Great technology, what ever they make.
The mPressor has an interesting Ratio characteristic enabling you to do a more creative expansion type of effect. The Gain parameter distorts by design when driven high, you might want to follow it with a gain plugin to bring the audio back down to earth!! It has a built in tilt eq to help bring back some brightness to the sound once you treat it Or you could boost some bass. The anti-Log release also helps give the tail like a gated, more punchier type of sound. t's quite creative for a compressor
Alpha Compressor is for mastering and has very low ratios for that reason. Great for any type of buss. It also has a Soft clipper which effectively limits the signal in a more round, tape like fashion. It has a bit in Sidechain Filter making it convenient to cut out some of the bass frequencies so your audio doesn't pump as much. The Warmth switch introduces some subtle analogue saturation effects and it has a Mix knob allowing for easy parallel processing.
Museq is great eq, quite transparent, but it isn't passive in design. It has a slightly different interface where it generally introduces boosts unless select the (-) button where that makes the finer cut instead. The other button is for a narrower bandwidth or Q otherwise known as a notch button. You are limited with your bandwidth choices, but these folks have done their research and have chosen intelligent bandwidths for their eq. Its of a discrete design which generally makes for nicer technology albeit more expensive and trading off some flexibility. It has resonant peaks for its LP/HP filters too which can be used to effect.

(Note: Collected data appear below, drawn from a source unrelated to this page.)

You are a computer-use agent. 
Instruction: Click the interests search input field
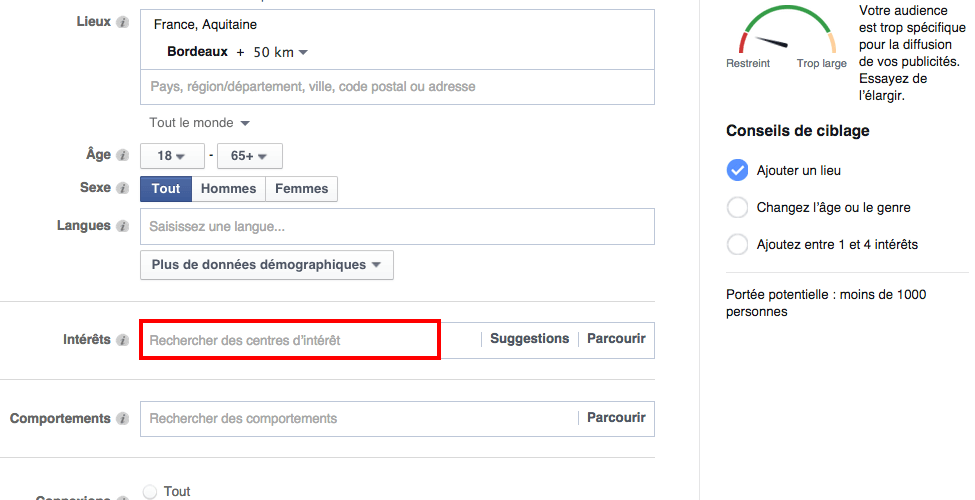tap(289, 340)

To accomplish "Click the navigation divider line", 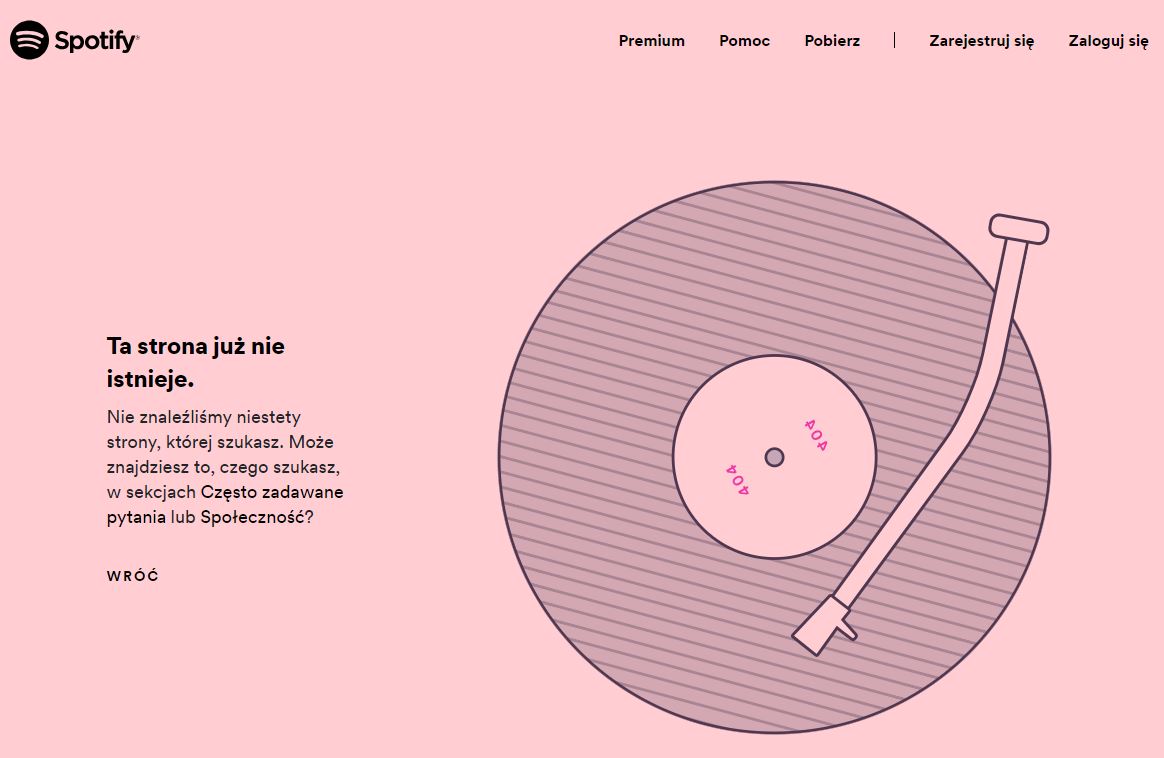I will (895, 40).
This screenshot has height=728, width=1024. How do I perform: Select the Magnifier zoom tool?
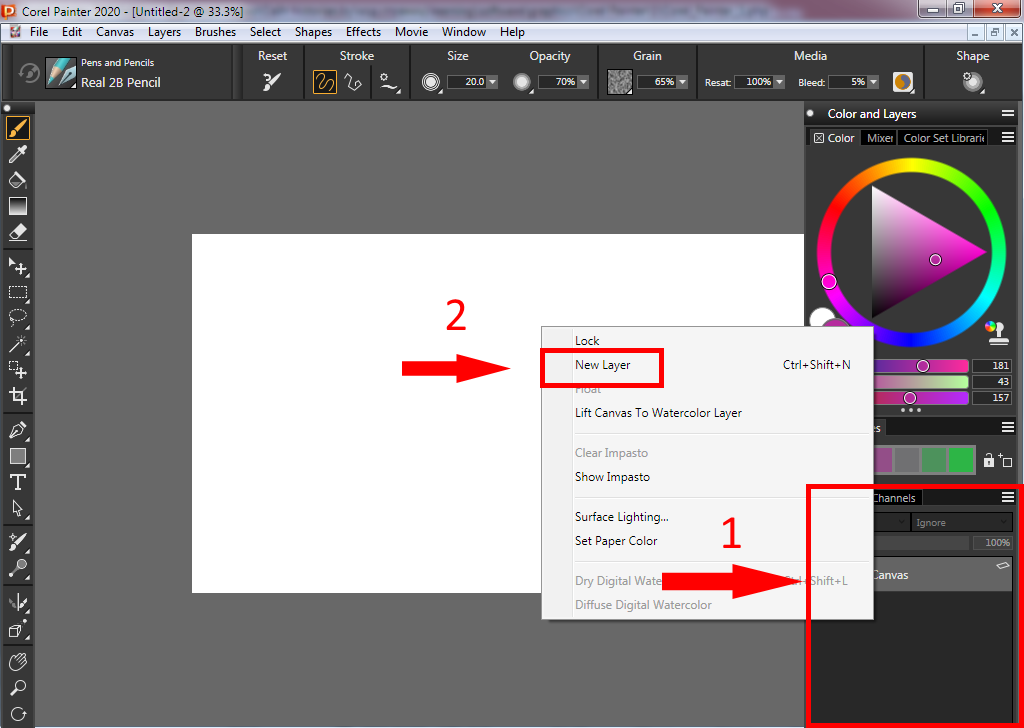point(17,688)
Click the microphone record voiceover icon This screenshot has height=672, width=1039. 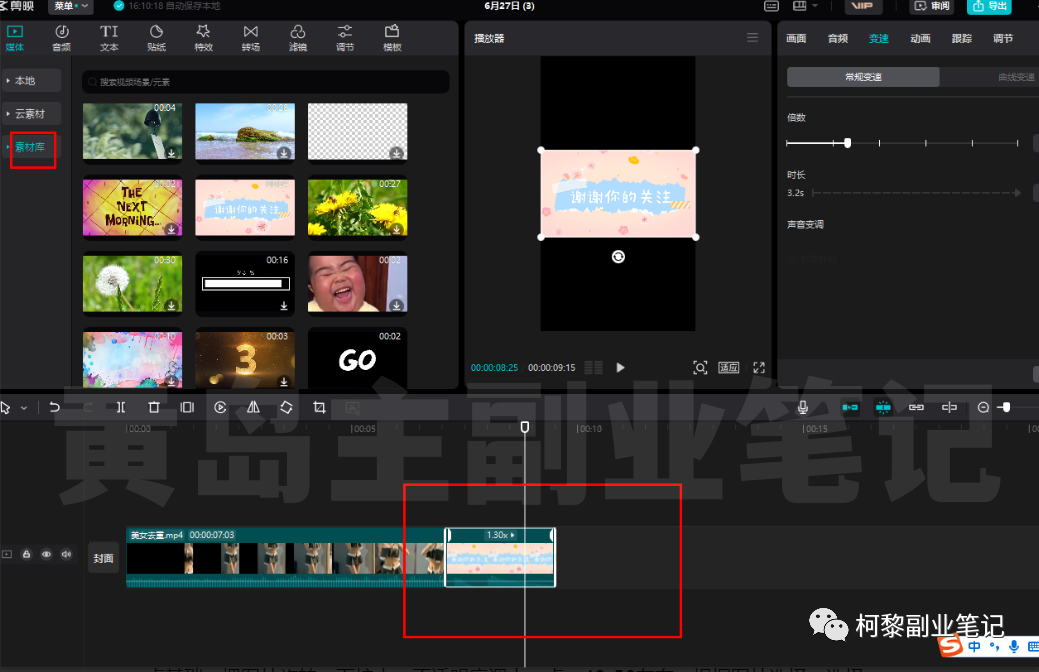tap(802, 407)
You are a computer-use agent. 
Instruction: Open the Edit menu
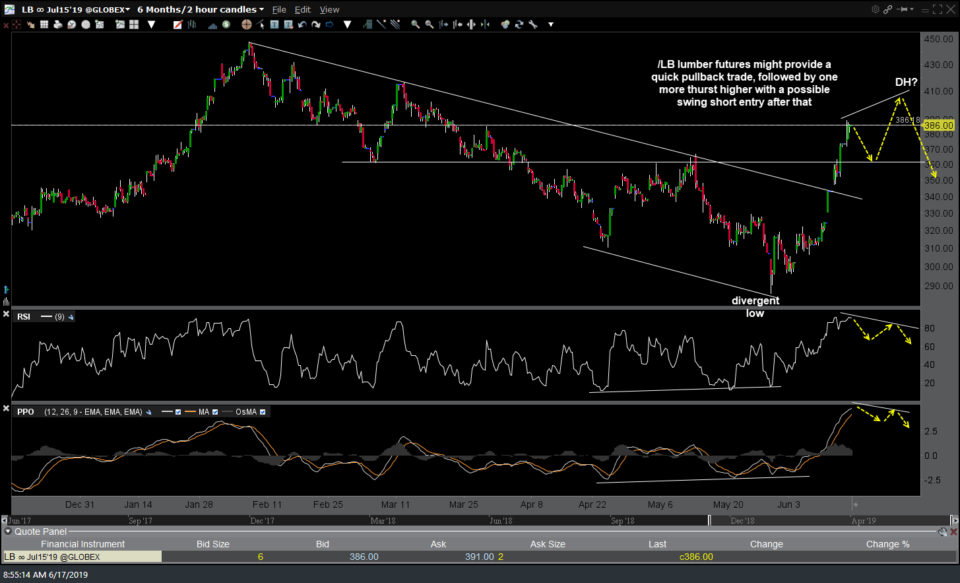pyautogui.click(x=302, y=9)
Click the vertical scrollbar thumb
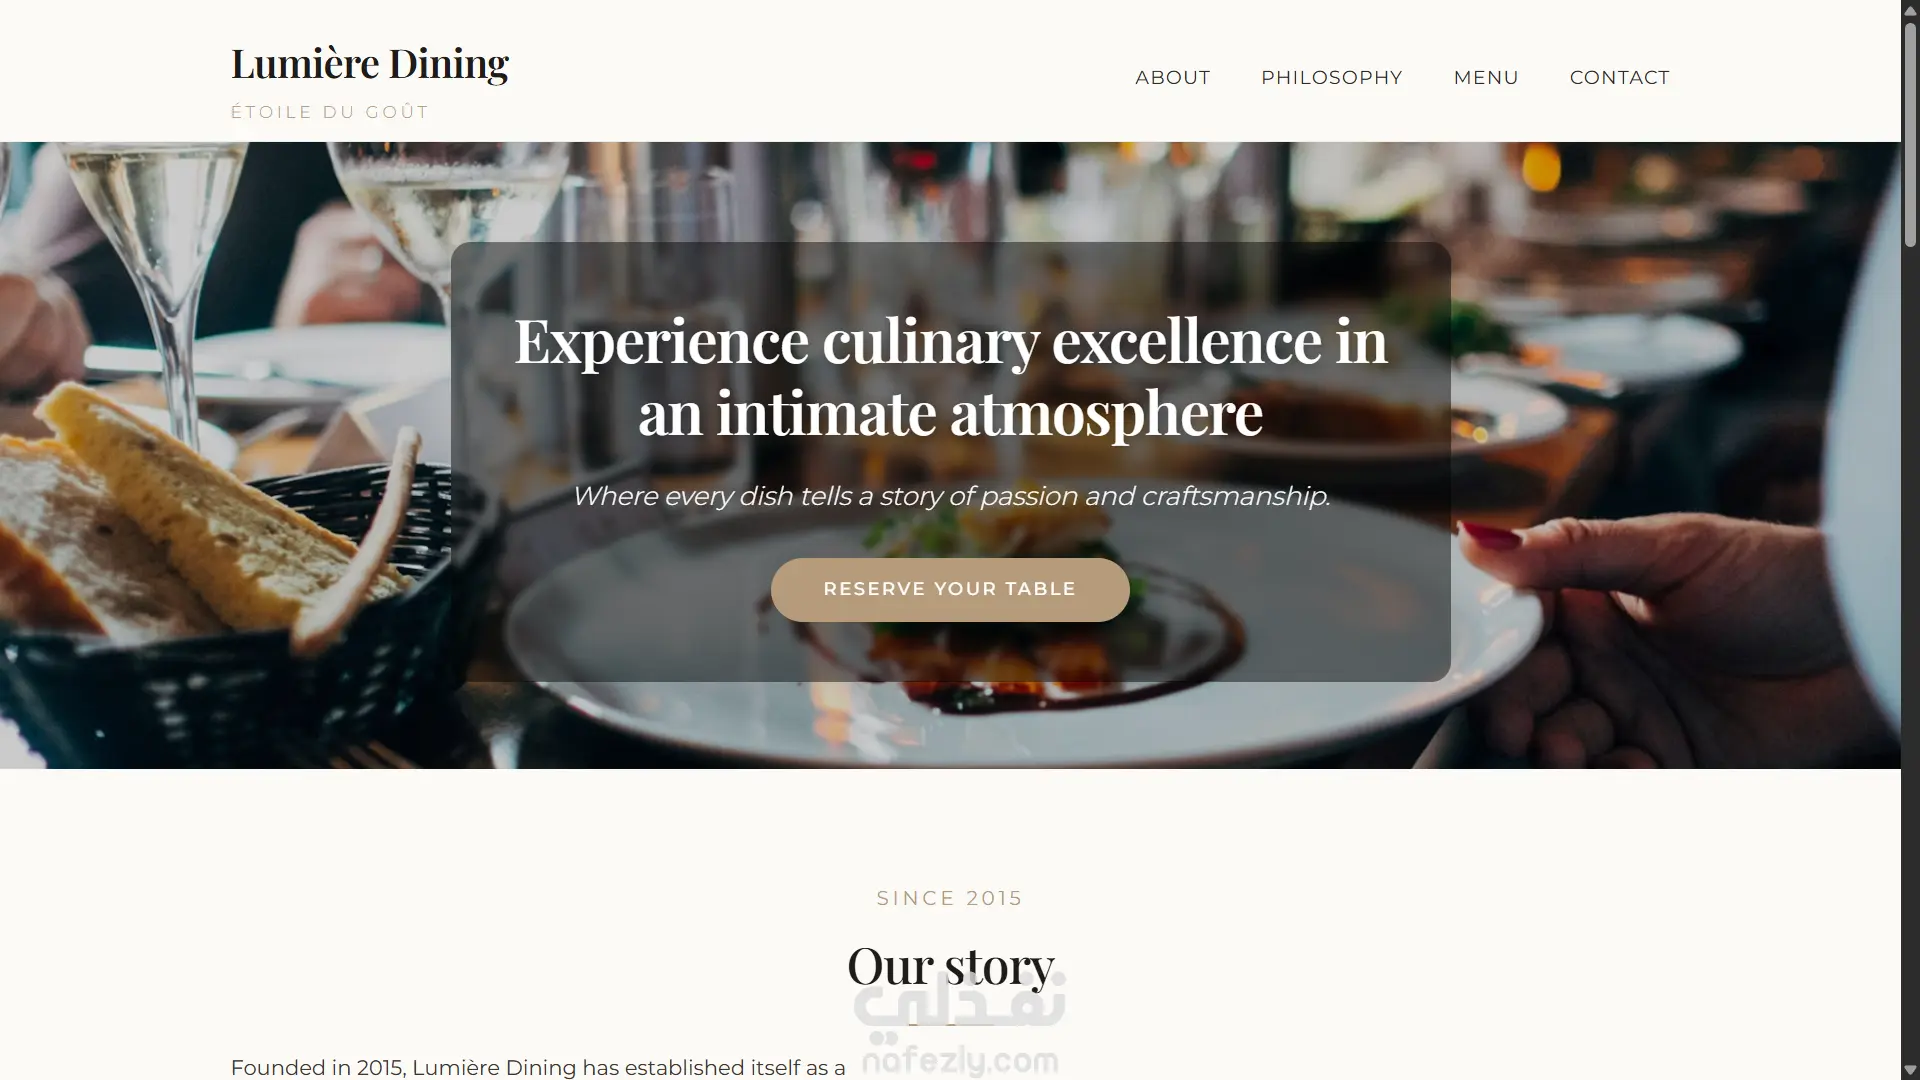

Nvelope, is a transient enhancer, but allows toy to effect the attack and body of the sound separately, targeting different frequency ranges. Its 3 different modes will produce different results. Because of it's design it makes it handy for shaping sounds further than just the usual transient enhancer.
Its all great tech with mid/side features which comes in hand from time to time. Periodically this stuff ends up on sale and you're generally best leaving off buying until you can grab it at a bargain.